Quand les données personnelles alimentent les programmes de ville intelligente

Avenir de l’IT : De nombreux citoyens partageront des informations les concernant avec les autorités municipales, en échange de services améliorés. Avec l’accélération de cette hyperconnectivité, ils prendront davantage conscience de la valeur de leurs données personnelles.

Si vous vivez dans une grande ville, il y a de bonnes chances pour que vous partagiez encore plus d’informations personnelles avec des entités administratives d’ici quelques années.

 

Quelques villes sont déjà en train de créer des places de marché des données, notamment à la lumière des flux croissants de données issues de l’internet des objets.

Le cabinet d’études Gartner prévoit que, d’ici 2019, la moitié des citoyens dans des villes de plus d’un million d’habitants bénéficieront de programmes de ville intelligente en partageant volontairement leurs données personnelles. Le volume et la diversité des informations générées par les citoyens continueront d’augmenter de concert avec la prolifération des appareils grand public et l’internet des objets, affirme le cabinet.

Les citoyens des villes intelligentes connaîtront quelques-uns des avantages liés au partage passif des données, via la collaboration entre entreprises et administrations. Toutefois, avec l’accélération de cette hyperconnectivité, ils prendront davantage conscience de la valeur de leurs données personnelles et seront prêts à les échanger de manière proactive contre une valeur “immédiate”, indique Gartner.

Plates-formes ouvertes

Cette tendance au partage des données sera favorisée notamment par le fait que le rythme rapide du changement technologique et sociétal. Elle donne aux DSI du secteur gouvernemental un nouveau sentiment d’urgence et la volonté d’expérimenter les initiatives liées aux données ouvertes et aux villes intelligentes, toujours d’après Gartner. S’il est géré efficacement, ce changement positionnera les gouvernements au cœur de l’innovation technologique dans la société.

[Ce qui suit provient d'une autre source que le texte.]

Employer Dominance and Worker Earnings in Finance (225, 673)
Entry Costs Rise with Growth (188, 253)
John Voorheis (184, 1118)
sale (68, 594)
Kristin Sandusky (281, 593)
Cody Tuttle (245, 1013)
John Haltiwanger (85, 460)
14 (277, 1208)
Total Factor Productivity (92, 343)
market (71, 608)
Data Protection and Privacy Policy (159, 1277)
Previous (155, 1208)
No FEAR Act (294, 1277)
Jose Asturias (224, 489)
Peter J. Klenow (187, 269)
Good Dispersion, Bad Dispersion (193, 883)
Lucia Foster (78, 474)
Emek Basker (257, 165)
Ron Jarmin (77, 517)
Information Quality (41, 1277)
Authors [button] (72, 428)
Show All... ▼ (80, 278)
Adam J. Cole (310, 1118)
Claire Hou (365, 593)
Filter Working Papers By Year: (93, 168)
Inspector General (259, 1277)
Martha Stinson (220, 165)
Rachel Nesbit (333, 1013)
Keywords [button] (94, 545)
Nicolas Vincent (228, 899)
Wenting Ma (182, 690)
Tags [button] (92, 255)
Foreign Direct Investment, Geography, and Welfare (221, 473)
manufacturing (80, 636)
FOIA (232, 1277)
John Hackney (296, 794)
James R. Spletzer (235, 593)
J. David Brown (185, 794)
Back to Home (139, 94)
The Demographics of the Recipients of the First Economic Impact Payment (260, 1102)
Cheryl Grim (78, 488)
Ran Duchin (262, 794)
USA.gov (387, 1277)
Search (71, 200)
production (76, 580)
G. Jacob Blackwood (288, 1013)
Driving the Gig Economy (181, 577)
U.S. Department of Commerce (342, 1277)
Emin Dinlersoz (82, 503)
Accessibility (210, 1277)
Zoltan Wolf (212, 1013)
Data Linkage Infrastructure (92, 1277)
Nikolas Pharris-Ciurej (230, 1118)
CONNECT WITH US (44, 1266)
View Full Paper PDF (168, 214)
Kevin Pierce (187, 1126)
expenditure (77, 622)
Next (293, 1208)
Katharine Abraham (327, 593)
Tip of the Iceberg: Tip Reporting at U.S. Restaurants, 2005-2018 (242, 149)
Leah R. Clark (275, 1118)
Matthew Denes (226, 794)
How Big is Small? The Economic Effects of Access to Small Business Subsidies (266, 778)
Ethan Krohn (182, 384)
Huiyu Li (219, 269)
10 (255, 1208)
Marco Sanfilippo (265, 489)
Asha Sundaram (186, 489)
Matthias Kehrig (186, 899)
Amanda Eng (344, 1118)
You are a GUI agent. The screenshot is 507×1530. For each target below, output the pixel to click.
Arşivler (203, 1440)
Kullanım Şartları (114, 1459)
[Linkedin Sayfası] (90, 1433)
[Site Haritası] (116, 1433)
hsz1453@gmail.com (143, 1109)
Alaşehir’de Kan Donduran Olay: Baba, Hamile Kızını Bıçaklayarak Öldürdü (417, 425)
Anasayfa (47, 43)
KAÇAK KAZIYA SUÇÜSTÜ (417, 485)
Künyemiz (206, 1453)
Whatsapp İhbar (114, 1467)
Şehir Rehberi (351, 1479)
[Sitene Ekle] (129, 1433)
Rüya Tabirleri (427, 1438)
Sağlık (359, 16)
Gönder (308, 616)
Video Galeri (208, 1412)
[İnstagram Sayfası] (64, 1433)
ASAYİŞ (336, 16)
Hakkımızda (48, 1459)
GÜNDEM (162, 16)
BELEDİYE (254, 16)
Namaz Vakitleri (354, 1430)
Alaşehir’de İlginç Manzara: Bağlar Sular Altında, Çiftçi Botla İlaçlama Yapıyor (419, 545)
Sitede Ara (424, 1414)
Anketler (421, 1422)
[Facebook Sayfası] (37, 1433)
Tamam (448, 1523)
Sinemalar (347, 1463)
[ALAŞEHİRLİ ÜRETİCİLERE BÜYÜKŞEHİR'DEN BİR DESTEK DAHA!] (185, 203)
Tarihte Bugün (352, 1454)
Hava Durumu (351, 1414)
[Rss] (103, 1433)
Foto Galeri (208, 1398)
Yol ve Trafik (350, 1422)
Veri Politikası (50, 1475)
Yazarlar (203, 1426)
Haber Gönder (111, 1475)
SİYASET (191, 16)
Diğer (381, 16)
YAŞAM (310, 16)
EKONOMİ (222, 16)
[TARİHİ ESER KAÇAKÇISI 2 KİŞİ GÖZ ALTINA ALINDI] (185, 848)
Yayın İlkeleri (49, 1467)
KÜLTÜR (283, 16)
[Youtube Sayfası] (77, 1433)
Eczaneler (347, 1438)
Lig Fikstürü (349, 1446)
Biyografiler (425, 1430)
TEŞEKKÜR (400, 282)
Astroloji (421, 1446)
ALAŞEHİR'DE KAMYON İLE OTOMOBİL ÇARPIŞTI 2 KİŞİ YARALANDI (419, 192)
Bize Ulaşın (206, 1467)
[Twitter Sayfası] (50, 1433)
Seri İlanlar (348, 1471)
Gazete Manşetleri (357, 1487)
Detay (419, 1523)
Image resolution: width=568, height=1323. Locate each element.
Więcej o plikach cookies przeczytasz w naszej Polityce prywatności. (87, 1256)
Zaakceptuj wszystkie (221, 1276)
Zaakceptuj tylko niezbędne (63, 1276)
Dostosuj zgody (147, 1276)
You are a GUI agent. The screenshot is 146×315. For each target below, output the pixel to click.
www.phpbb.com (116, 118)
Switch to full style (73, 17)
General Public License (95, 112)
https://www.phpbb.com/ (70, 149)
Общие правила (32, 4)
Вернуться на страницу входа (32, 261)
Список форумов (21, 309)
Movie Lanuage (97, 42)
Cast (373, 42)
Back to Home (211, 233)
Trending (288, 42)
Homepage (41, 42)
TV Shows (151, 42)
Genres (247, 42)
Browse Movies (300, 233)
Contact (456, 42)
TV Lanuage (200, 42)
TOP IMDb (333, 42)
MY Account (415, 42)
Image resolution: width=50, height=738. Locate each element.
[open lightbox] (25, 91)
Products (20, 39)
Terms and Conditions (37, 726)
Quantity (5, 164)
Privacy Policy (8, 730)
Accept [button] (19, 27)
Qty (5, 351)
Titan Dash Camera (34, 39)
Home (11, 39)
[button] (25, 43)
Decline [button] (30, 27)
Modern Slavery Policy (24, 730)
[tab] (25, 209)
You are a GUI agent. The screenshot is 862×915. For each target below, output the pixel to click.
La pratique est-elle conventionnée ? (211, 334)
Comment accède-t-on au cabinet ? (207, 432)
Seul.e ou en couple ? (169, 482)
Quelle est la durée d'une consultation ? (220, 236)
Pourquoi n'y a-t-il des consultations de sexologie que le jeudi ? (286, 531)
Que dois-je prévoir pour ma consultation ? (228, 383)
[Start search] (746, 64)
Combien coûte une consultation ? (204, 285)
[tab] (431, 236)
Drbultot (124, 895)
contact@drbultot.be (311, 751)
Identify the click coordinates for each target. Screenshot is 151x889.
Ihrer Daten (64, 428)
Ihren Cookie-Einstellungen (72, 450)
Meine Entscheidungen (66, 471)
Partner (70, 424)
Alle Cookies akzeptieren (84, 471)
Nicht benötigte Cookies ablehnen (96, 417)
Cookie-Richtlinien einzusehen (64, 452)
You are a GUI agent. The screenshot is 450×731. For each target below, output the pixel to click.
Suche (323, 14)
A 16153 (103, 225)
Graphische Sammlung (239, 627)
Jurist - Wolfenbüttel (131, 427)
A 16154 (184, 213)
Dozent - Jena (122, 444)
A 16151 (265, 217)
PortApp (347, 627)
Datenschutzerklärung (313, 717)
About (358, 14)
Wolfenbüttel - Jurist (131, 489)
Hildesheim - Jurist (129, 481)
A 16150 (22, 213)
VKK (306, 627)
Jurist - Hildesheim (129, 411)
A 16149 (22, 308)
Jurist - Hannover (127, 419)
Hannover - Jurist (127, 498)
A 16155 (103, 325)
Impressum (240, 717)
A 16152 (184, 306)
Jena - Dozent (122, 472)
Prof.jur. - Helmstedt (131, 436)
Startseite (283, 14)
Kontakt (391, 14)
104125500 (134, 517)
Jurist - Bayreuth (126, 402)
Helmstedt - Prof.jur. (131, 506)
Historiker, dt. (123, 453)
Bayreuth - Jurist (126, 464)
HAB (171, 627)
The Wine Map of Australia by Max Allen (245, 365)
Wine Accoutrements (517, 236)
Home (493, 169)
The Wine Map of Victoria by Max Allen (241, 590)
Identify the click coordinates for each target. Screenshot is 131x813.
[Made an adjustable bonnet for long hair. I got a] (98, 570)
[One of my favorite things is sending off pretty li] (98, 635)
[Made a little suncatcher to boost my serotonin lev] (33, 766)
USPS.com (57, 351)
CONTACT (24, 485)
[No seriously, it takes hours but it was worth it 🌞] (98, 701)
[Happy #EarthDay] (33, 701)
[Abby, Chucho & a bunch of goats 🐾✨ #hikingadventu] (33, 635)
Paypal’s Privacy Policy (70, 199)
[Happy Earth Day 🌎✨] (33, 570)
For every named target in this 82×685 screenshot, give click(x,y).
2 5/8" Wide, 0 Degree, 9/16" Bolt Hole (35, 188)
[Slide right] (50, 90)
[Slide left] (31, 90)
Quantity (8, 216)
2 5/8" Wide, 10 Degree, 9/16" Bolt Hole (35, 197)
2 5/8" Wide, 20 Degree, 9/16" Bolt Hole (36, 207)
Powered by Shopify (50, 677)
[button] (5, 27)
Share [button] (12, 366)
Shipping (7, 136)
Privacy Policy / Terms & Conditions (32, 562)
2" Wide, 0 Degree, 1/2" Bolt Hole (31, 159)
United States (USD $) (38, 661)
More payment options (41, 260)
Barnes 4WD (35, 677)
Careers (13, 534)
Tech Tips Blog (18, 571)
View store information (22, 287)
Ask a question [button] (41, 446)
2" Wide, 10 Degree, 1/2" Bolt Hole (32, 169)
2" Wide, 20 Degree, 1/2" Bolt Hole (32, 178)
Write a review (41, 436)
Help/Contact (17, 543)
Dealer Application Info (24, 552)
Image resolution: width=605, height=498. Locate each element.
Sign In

“Comme les citoyens utilisent de plus en plus les technologies personnelles et les réseaux sociaux pour organiser leur vie, les gouvernements et les entreprises augmentent leurs investissements dans l’infrastructure technologique et la gouvernance”, explique Anthony Mullen, directeur de recherche à Gartner. “Cela crée des plates-formes ouvertes qui permettent aux citoyens, aux communautés et aux entreprises d’innover et de collaborer et, au final, de fournir des solutions utiles qui répondent aux besoins des citoyens.”

Le processus de partage des données est également accéléré par les exigences d’efficience et de commodité. Par exemple, un obstacle majeur pour les citoyens qui interagissent avec une administration est la complexité de l’échange via différents points de contact. Des demandes simples concernant le droit de vote d’une personne peuvent la conduire à travers des processus et règles complexes et sur de multiples sites web. Les citoyens se tournent vers des plates-formes conversationnelles telles que les assistants personnels virtuels et les agents conversationnels (chatbots), plutôt que vers les applications et sites web traditionnels, note Gartner. De leur côté, les organismes publics s’adaptent eux aussi à ce changement.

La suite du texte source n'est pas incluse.